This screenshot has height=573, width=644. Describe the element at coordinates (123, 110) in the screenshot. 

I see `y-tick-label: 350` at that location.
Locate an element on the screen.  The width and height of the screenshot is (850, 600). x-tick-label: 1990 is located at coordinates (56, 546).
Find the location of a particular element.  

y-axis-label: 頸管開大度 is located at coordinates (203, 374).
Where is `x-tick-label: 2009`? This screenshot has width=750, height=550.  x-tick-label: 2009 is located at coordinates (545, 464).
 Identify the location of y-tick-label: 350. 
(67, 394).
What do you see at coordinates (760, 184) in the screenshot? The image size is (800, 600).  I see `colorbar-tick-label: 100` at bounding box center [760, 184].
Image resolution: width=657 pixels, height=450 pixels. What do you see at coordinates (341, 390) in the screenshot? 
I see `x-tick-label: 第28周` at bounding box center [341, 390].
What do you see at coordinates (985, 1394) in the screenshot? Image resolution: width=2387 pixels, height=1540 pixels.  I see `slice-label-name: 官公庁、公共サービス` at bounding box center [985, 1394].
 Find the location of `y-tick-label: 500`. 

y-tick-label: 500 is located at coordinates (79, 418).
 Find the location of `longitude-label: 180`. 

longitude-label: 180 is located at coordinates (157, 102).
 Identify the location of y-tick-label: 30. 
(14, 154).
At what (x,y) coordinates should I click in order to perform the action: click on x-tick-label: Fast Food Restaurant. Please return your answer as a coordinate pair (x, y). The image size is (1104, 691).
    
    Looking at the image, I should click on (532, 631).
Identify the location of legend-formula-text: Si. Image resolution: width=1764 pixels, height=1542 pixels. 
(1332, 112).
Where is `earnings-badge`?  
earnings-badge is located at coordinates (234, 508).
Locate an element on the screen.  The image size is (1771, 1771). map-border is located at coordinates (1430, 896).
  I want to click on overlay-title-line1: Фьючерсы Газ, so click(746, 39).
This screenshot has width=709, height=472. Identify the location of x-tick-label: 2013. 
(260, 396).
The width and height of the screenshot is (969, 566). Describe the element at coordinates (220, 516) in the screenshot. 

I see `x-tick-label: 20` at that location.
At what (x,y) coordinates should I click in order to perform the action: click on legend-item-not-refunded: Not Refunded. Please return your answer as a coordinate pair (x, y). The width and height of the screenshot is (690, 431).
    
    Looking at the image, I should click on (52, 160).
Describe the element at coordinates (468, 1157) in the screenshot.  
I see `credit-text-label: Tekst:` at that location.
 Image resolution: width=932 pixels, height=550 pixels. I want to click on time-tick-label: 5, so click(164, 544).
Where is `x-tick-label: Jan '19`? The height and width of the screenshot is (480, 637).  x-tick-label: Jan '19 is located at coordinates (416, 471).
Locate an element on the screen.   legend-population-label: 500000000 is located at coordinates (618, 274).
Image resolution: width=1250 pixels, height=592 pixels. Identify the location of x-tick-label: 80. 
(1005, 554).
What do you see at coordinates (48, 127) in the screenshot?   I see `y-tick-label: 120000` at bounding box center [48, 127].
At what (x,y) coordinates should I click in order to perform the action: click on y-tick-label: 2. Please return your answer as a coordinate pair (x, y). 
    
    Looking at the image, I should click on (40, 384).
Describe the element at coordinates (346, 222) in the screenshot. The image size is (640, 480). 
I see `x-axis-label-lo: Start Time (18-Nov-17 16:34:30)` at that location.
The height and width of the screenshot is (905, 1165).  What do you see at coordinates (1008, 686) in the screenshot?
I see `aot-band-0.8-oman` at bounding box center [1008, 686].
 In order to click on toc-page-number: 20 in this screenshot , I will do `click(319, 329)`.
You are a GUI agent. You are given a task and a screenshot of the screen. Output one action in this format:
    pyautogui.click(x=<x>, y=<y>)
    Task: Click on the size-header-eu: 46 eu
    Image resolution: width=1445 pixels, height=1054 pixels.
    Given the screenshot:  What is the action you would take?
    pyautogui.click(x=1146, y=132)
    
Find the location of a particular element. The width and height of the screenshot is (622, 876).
::::
TASK DESCRIPTION:
Copy all of the records above word for word, keeping every line unchanged.

YOUR RESPONSE:
This screenshot has height=573, width=644. Describe the element at coordinates (123, 110) in the screenshot. 

I see `y-tick-label: 350` at that location.
Locate an element on the screen.  The width and height of the screenshot is (850, 600). x-tick-label: 1990 is located at coordinates (56, 546).
Find the location of a particular element.  

y-axis-label: 頸管開大度 is located at coordinates (203, 374).
Where is `x-tick-label: 2009`? This screenshot has width=750, height=550.  x-tick-label: 2009 is located at coordinates (545, 464).
 Identify the location of y-tick-label: 350. 
(67, 394).
What do you see at coordinates (760, 184) in the screenshot? The image size is (800, 600).  I see `colorbar-tick-label: 100` at bounding box center [760, 184].
Image resolution: width=657 pixels, height=450 pixels. What do you see at coordinates (341, 390) in the screenshot? 
I see `x-tick-label: 第28周` at bounding box center [341, 390].
What do you see at coordinates (985, 1394) in the screenshot? Image resolution: width=2387 pixels, height=1540 pixels.  I see `slice-label-name: 官公庁、公共サービス` at bounding box center [985, 1394].
 Find the location of `y-tick-label: 500`. 

y-tick-label: 500 is located at coordinates (79, 418).
 Find the location of `longitude-label: 180`. 

longitude-label: 180 is located at coordinates (157, 102).
 Identify the location of y-tick-label: 30. 
(14, 154).
At what (x,y) coordinates should I click in order to perform the action: click on x-tick-label: Fast Food Restaurant. Please return your answer as a coordinate pair (x, y). The image size is (1104, 691).
    
    Looking at the image, I should click on (532, 631).
Identify the location of legend-formula-text: Si. Image resolution: width=1764 pixels, height=1542 pixels. 
(1332, 112).
Where is `earnings-badge`?  
earnings-badge is located at coordinates (234, 508).
Locate an element on the screen.  The image size is (1771, 1771). map-border is located at coordinates (1430, 896).
  I want to click on overlay-title-line1: Фьючерсы Газ, so click(746, 39).
This screenshot has width=709, height=472. Identify the location of x-tick-label: 2013. 
(260, 396).
The width and height of the screenshot is (969, 566). Describe the element at coordinates (220, 516) in the screenshot. 

I see `x-tick-label: 20` at that location.
At what (x,y) coordinates should I click in order to perform the action: click on legend-item-not-refunded: Not Refunded. Please return your answer as a coordinate pair (x, y). The width and height of the screenshot is (690, 431).
    
    Looking at the image, I should click on (52, 160).
Describe the element at coordinates (468, 1157) in the screenshot.  
I see `credit-text-label: Tekst:` at that location.
 Image resolution: width=932 pixels, height=550 pixels. I want to click on time-tick-label: 5, so click(164, 544).
Where is `x-tick-label: Jan '19`? The height and width of the screenshot is (480, 637).  x-tick-label: Jan '19 is located at coordinates (416, 471).
Locate an element on the screen.   legend-population-label: 500000000 is located at coordinates (618, 274).
Image resolution: width=1250 pixels, height=592 pixels. Identify the location of x-tick-label: 80. 
(1005, 554).
What do you see at coordinates (48, 127) in the screenshot?   I see `y-tick-label: 120000` at bounding box center [48, 127].
At what (x,y) coordinates should I click in order to perform the action: click on y-tick-label: 2. Please return your answer as a coordinate pair (x, y). 
    
    Looking at the image, I should click on (40, 384).
Describe the element at coordinates (346, 222) in the screenshot. The image size is (640, 480). 
I see `x-axis-label-lo: Start Time (18-Nov-17 16:34:30)` at that location.
The height and width of the screenshot is (905, 1165).  What do you see at coordinates (1008, 686) in the screenshot?
I see `aot-band-0.8-oman` at bounding box center [1008, 686].
 In order to click on toc-page-number: 20 in this screenshot , I will do `click(319, 329)`.
You are a GUI agent. You are given a task and a screenshot of the screen. Output one action in this format:
    pyautogui.click(x=<x>, y=<y>)
    Task: Click on the size-header-eu: 46 eu
    Image resolution: width=1445 pixels, height=1054 pixels.
    Given the screenshot:  What is the action you would take?
    pyautogui.click(x=1146, y=132)
    
Find the location of a particular element. The width and height of the screenshot is (622, 876).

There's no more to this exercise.